Input for this task:

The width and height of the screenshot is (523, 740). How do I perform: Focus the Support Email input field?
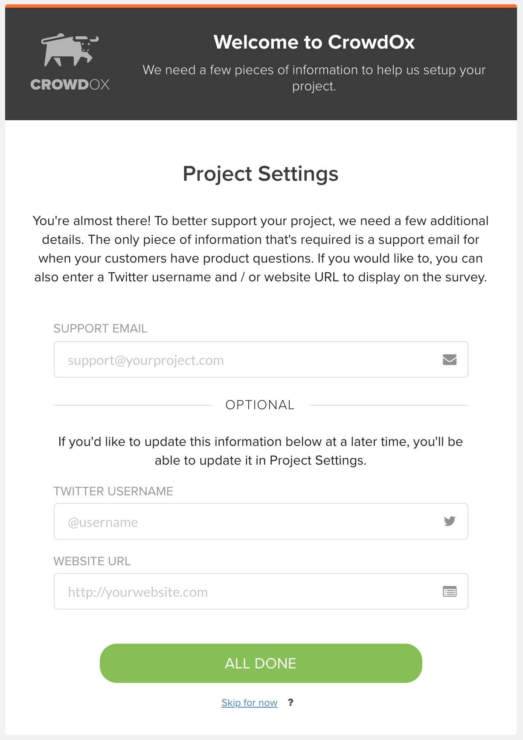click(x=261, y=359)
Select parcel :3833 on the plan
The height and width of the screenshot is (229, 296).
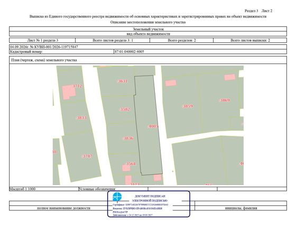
...
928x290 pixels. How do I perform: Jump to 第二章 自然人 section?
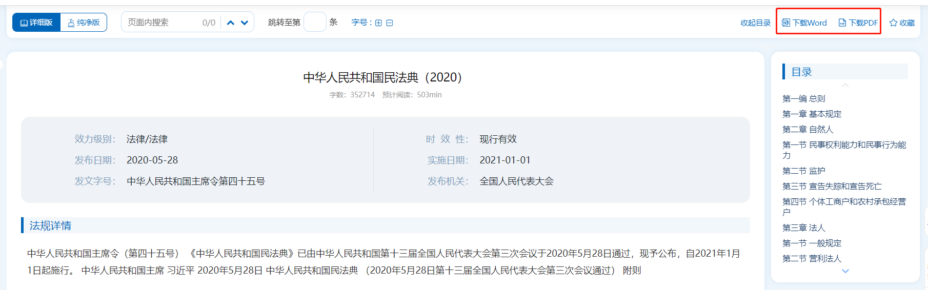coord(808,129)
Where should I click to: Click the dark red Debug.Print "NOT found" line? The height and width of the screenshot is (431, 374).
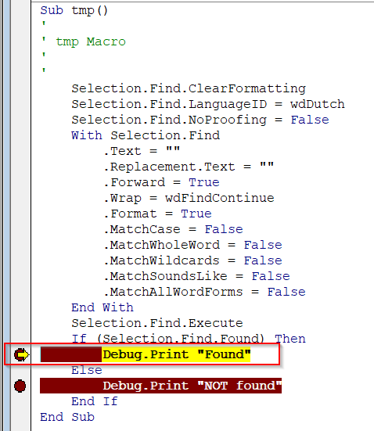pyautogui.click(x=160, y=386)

Task details:
Exactly reproduce the lines above, starting at the one that contains "The width and" and ending at the one that contains "The height and width of the screenshot is (229, 296).", both inclusive; leave the pictures out and add no other lines.

Answer section:
The width and height of the screenshot is (523, 740). How do I perform: Focus the Support Email input field?
click(x=261, y=359)
Select parcel :3833 on the plan
The height and width of the screenshot is (229, 296).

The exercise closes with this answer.